# PPPoE problem

## garnie

Sitting here and are trying to install my new laptop  :Smile: 

I used "adsl-setup" on the live cd and it worked just fine

so i booted up and did the adsl-setup and start but i get TIMED OUT all the time

in my /etc/conf.d/net i have the "Config_eth0=("adsl")

and at startup it finds my network card and defines as eth0

emerge rp-pppoe and took the pppoe when i compiled the kernel

so i can't really understand whats wrong . . but perhaps some of you can  :Smile:  ?

//garnie

----------

## jdaugherty

What type of modem are you using?  Some of those modems can act as a mini switch and try to hand out an IP based off of dhcp.  I know this isn't the best solution, but if you don't mind letting the modem handle the dialing, I'd do it this way.  You'd just need to set the interface to dhcp.  Then take a web browser and go to to the modem's address (it varies per manurfacturer) and change the modem to bridged ethernet (note, i might have this term backwards, i can never remember).  This will allow your modem to handle the dialing.  

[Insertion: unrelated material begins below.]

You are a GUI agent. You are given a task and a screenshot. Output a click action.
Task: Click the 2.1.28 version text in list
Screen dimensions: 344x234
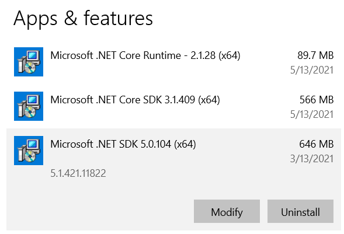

As far as a direct solution to your problem, I'm not sure I can help you =(

----------

## garnie

Well the most weird part is that its working flawless on the live cd (on amd64 btw) where i just ran adsl-setup and defined what was needed and it worked. been working with this for hours so i am pretty lost in whats happening :/

----------

## JC99

For you kernel config you should have the following...

Device Drivers -> Networking support ->

<*>   PPP (point-to-point protocol) support                   

 [*]     PPP multilink support (EXPERIMENTAL)               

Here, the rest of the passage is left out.